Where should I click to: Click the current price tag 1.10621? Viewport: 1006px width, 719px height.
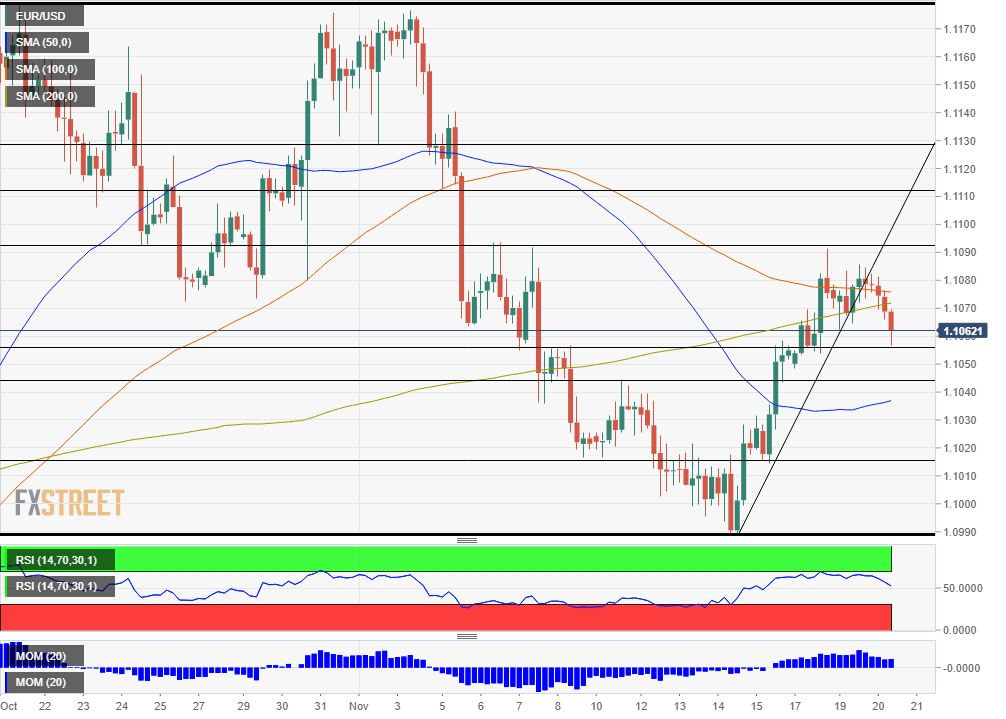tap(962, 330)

══════

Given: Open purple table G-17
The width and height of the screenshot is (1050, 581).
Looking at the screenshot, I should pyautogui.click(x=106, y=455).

══════

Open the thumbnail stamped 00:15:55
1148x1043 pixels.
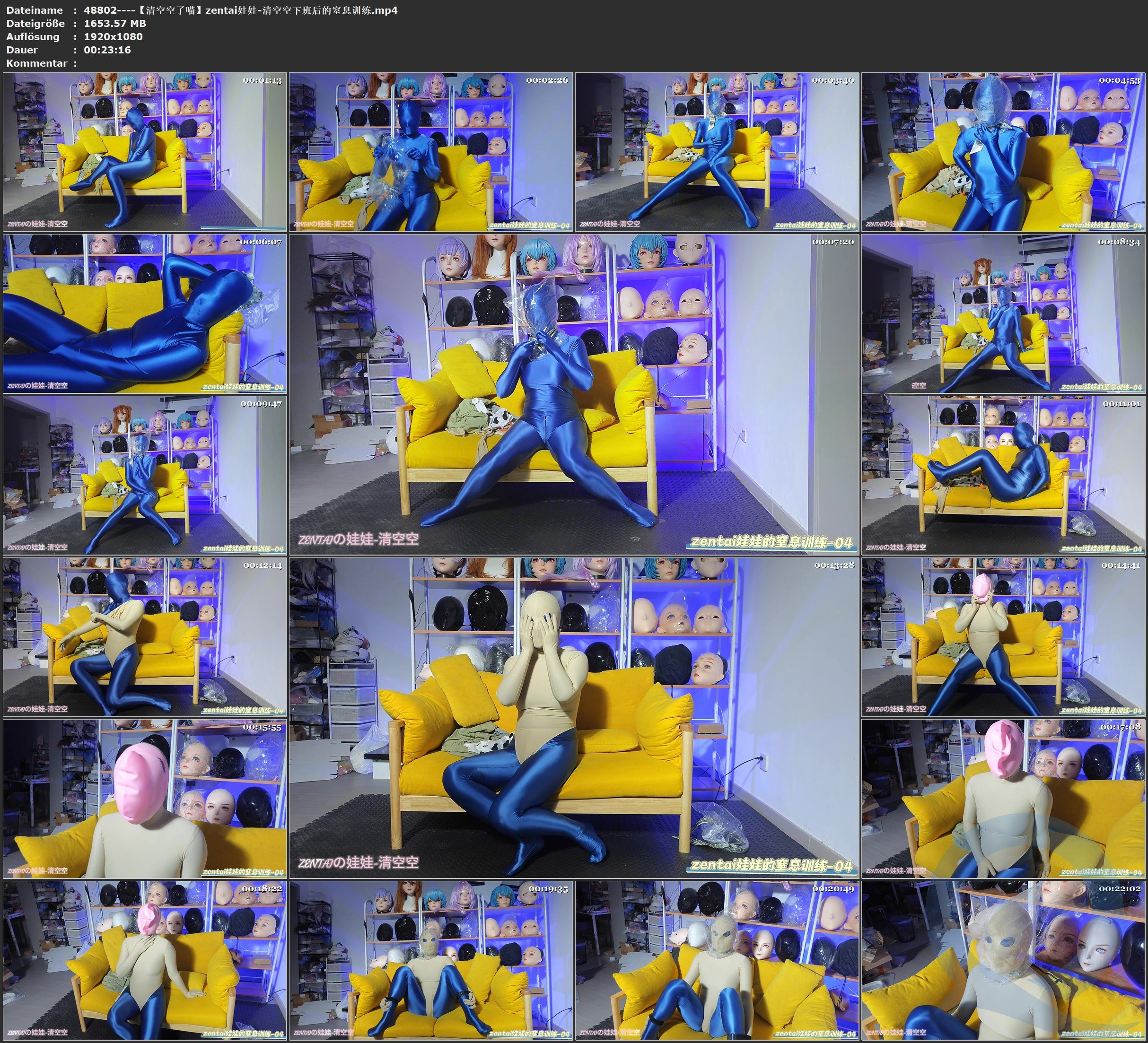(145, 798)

══════

What is expected:
List each line of the material above that contains the word "Open", copying every such line in full.

The response:
Given: Open purple table G-17
Open the thumbnail stamped 00:15:55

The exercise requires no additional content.